# Brief:
Each entry below should be given again exactly; the pictures stay out.

# Data for processing:
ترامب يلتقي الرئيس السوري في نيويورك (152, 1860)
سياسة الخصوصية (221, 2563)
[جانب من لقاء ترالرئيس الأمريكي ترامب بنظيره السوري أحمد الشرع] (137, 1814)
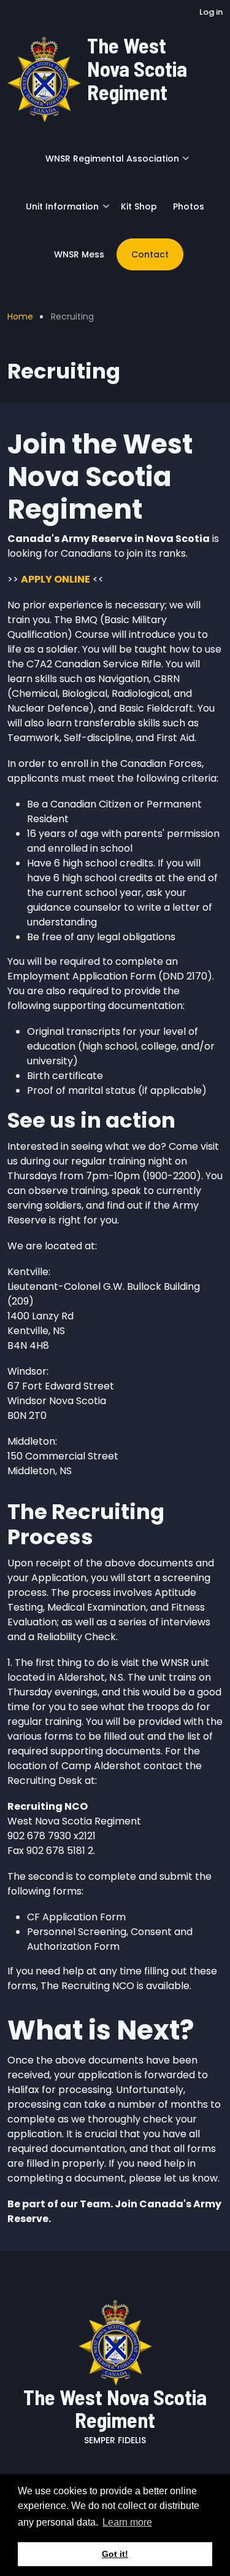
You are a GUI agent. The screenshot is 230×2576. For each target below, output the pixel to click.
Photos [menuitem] (188, 206)
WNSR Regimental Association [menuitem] (109, 163)
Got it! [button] (115, 2554)
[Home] (44, 78)
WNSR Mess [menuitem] (79, 254)
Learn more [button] (127, 2522)
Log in (211, 12)
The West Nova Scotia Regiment (137, 68)
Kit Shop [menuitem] (139, 206)
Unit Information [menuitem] (59, 211)
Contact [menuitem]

# Answer for this exercise:
ترامب يلتقي الرئيس السوري في نيويورك (152, 1860)
سياسة الخصوصية (221, 2563)
[جانب من لقاء ترالرئيس الأمريكي ترامب بنظيره السوري أحمد الشرع] (137, 1814)
You are a GUI agent. The screenshot is 230×2576. For each target below, output the pixel to click.
Photos [menuitem] (188, 206)
WNSR Regimental Association [menuitem] (109, 163)
Got it! [button] (115, 2554)
[Home] (44, 78)
WNSR Mess [menuitem] (79, 254)
Learn more [button] (127, 2522)
Log in (211, 12)
The West Nova Scotia Regiment (137, 68)
Kit Shop [menuitem] (139, 206)
Unit Information [menuitem] (59, 211)
Contact [menuitem]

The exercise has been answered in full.